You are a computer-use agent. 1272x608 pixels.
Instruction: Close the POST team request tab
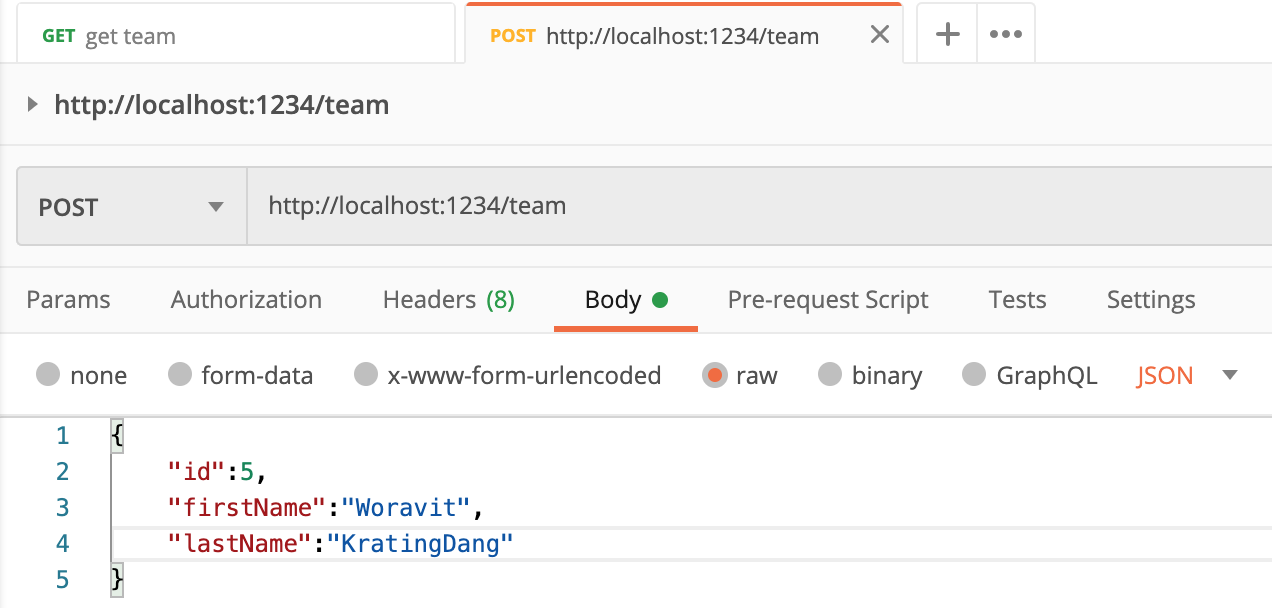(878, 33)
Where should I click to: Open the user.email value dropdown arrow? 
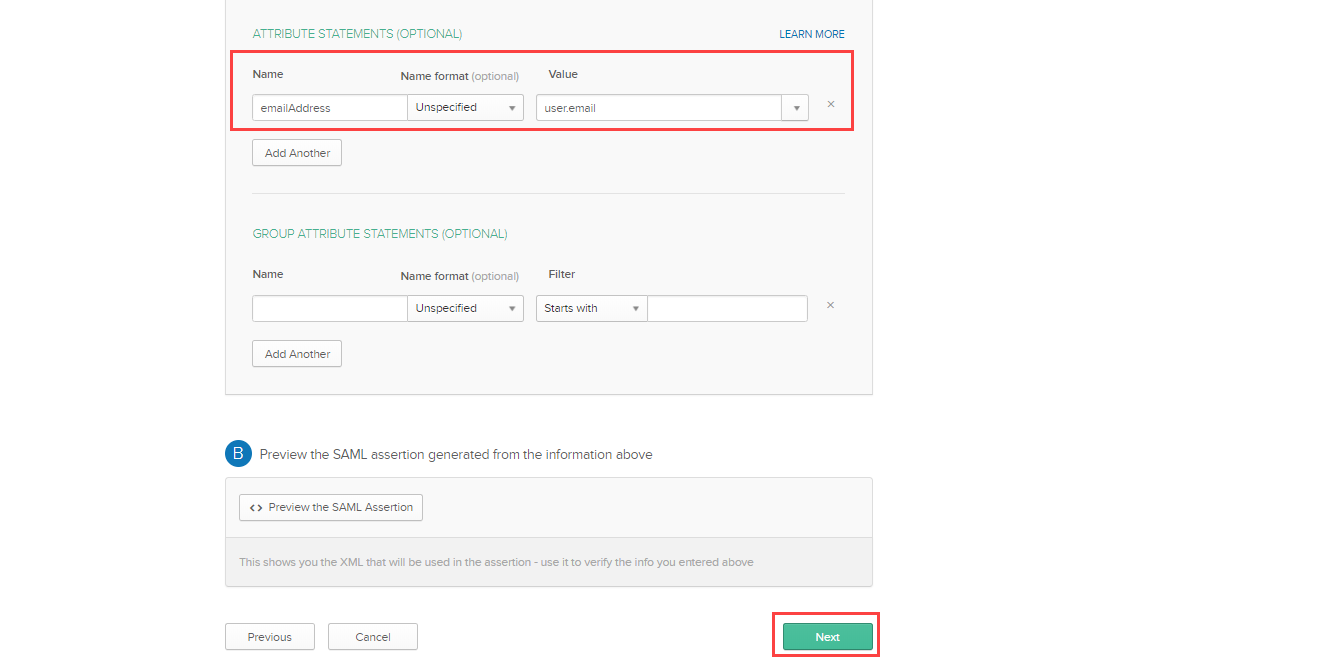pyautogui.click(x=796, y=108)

▬▬▬▬▬▬▬▬▬▬

WHAT THE EXERCISE ASKS: Please transcribe all of the entries exactly and omit any picture they hold.

TASK RESULT:
You are a computer-use agent. 1272x608 pixels.
Instruction: Close the POST team request tab
(878, 33)
Where should I click to: Open the user.email value dropdown arrow? 
pyautogui.click(x=796, y=108)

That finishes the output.